La CAQ veut des poursuites immédiates contre des firmes coupables de collusion 

La Coalition avenir Québec (CAQ) demande au gouvernement Marois de tout mettre en oeuvre, incluant des poursuites, pour récupérer auprès des firmes de génie-conseil et des entreprises de construction, notamment, les sommes détournées des fonds publics par des moyens illégaux.

En conférence de presse, jeudi, le chef de la CAQ, François Legault, a fait valoir que la population québécoise, particulièrement à ce moment de l'année où les contribuables sont à remplir leurs déclarations d'impôt, était profondément dégoûtée par les révélations devant la Commission Charbonneau démontrant la collusion et la corruption dans l'octroi de contrats.

Le chef caquiste a cependant indiqué qu'il faudrait des preuves additionnelles avant que son parti n'accepte de rembourser des sommes qui auraient été obtenues par du financement illégal.

La veille, le directeur général des élections, Jacques Drouin, avait soulevé des doutes sur près de 13 millions de dollars de contributions à des partis politiques, dont 800 000 $ à l'Action démocratique du Québec (ADQ), qui a depuis été intégrée à la CAQ.

M. Legault a indiqué qu'il était tout à fait prêt à rembourser toute somme illégalement perçue par l'ADQ, pourvu que le DGE en fournisse la preuve.

Interrogé sur le fait que l'ingénieur Michel Lalonde, de la firme Génius Conseil, avait notamment affirmé à la commission Charbonneau que des employés de l'entreprise ayant donné 17 400 $ à l'ADQ entre 2001 et 2010 avaient été remboursés par Génius, ce qui est illégal, M. Legault a déclaré qu'il lui faudrait une preuve additionnelle.

« Nous, on n'a pas cette preuve-là, a affirmé François Legault.
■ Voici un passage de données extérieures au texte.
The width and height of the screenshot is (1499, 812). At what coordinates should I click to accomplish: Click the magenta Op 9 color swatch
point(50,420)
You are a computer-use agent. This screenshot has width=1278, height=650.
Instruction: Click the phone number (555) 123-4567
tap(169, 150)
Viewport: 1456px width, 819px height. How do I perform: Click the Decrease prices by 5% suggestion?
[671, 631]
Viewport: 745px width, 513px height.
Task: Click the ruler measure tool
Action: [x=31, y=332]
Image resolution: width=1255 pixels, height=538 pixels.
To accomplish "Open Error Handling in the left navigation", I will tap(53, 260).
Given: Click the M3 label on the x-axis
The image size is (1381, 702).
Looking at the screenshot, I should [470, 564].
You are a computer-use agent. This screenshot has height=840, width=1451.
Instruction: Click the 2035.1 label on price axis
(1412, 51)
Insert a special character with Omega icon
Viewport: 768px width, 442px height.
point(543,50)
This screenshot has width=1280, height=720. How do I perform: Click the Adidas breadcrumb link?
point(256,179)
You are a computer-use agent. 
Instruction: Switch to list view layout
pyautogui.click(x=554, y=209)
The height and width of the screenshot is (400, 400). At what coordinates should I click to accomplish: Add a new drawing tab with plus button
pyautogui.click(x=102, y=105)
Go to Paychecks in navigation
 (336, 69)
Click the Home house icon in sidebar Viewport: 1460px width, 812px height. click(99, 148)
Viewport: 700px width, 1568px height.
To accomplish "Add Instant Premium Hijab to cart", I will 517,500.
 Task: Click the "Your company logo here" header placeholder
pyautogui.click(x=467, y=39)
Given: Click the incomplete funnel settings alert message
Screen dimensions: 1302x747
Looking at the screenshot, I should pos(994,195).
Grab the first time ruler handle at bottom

Il faut à un moment donné que l'entreprise - que ce ne soit pas juste un individu - que l'entreprise vienne confirmer. Mais nous, effectivement nous sommes prêts à rembourser s'il y a cette somme-là, on va la rembourser. Mais il faut que ce soit fait par tous les partis politiques. »

Or, M. Lalonde peut difficilement être vu comme « juste un individu », puisqu'il est le président de Génius Conseil.

Et dans les minutes précédentes, en réclamant que des poursuites soient entreprises contre les firmes qui auraient gonflé des contrats par collusion, M. Legault avait pourtant affirmé que des aveux semblables constituaient une preuve suffisante pour poursuivre.

« Déjà, il y a des individus qui sont venus s'incriminer. Donc. il y a des gens qui ont avoué. Je ne pense plus qu'il y ait personne qui doute que, dans certains contrats, dans plusieurs contrats, il y a eu collusion. À tour de rôle, les firmes obtenaient des mandats. Ces firmes-là devraient rembourser l'extra de 20 ou 30 % qu'on a payé en trop comme contribuables », avait-il déclaré.

M. Legault avait aussi fait valoir que le gouvernement Marois ne devrait pas attendre la fin des travaux de la commission, au printemps 2015, afin de ne pas permettre aux fautifs d'échapper aux conséquences judiciaires en vertu du délai de prescription, qui est de cinq ans en l'occurrence.

Reconnaissant que le fait d'intenter des poursuites ne relève pas du gouvernement, mais bien du Directeur des poursuites criminelles et pénales (DPCP) et qu'elles sont habituellement déposées à la suite d'enquêtes policières, M. Legault a ajouté que Québec devait s'assurer de fournir les moyens requis aux enquêteurs pour aller de l'avant.